Source text:
..........
The Centers for Disease Control and Prevention (CDC) is an integral player in making the United States and the world safer and healthier. In his article published in the American Journal of Preventive Medicine, Dr. Thomas Frieden, former CDC director, summarizes the major initiatives, achievements and findings from his eight years leading the CDC and addresses goals for the coming years.
[Photo: Dr. Thomas Frieden]
One of CDC’s main objectives is to protect Americans from potential health threats. Dr. Frieden comments on CDC’s response to the H1N1 influenza pandemic, noting that large scale distribution of vaccines prevented over 1 million cases of influenza. He also illustrates the importance of coordinating and working with international agencies to strengthen global response mechanisms in the face of outbreaks as seen in CDC’s commitment to confronting global emergencies, including Ebola and the Zika epidemic.
CDC has actively contributed to the future of the U.S. public health system by both increasing surveillance and allocating funding to state and local health departments. Advances in technologies have allowed for improved data quality, timeliness and dissemination. Despite improvements—such as the development of PulseNet and electronic sharing of large quantities of information—Dr. Frieden highlights the need for further efforts to present data in formats that are easy to use and analyze.
..........
Task A: Please output a passage of the CDC article word for word, beginning at the words that have "The Centers for" and stopping after "the coming years.".
Task B: In one to three sentences, state what the CDC article gives as the reason data quality, timeliness, and dissemination have improved.
The records that come next are separate material unrelated to the CDC article.

Data extracts:
..........
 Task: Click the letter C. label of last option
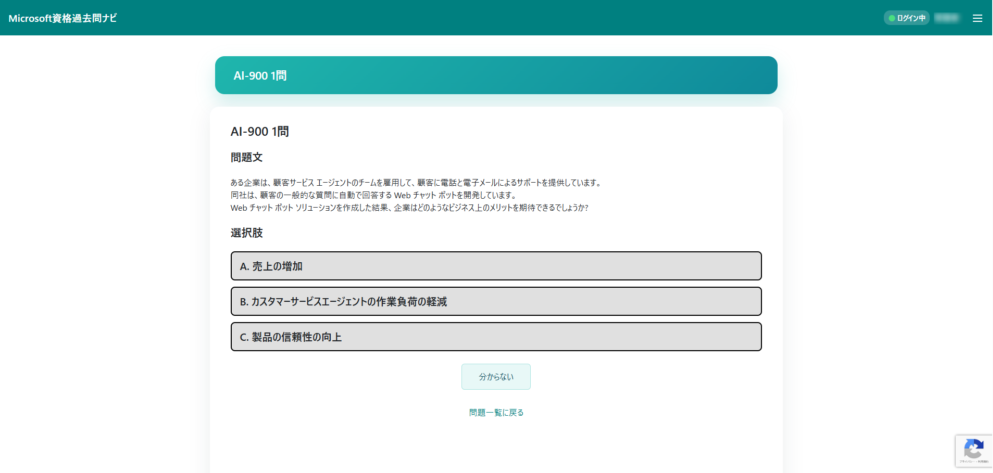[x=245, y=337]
..........
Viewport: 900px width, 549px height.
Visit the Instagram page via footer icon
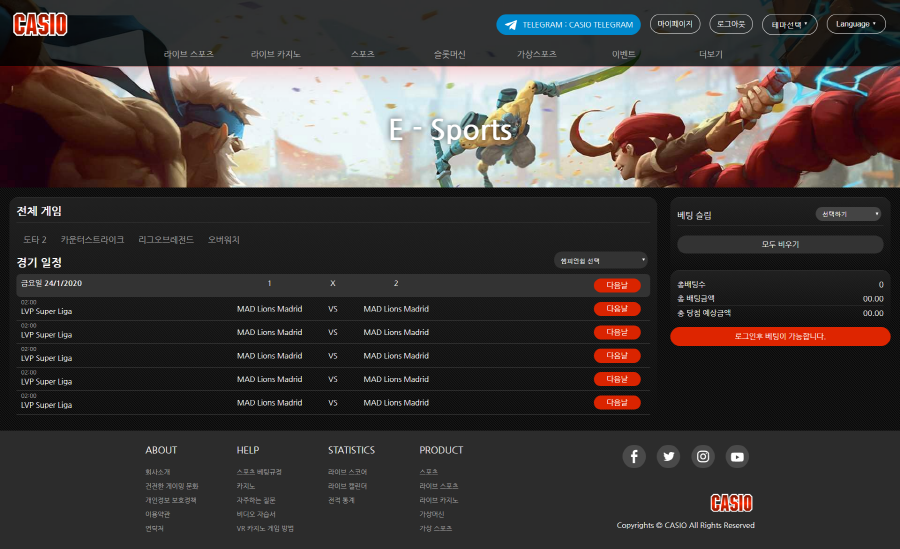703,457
..........
Worked solution A:
The Centers for Disease Control and Prevention (CDC) is an integral player in making the United States and the world safer and healthier. In his article published in the American Journal of Preventive Medicine, Dr. Thomas Frieden, former CDC director, summarizes the major initiatives, achievements and findings from his eight years leading the CDC and addresses goals for the coming years.

Worked solution B: The CDC article credits advances in technologies with improving data quality, timeliness, and dissemination.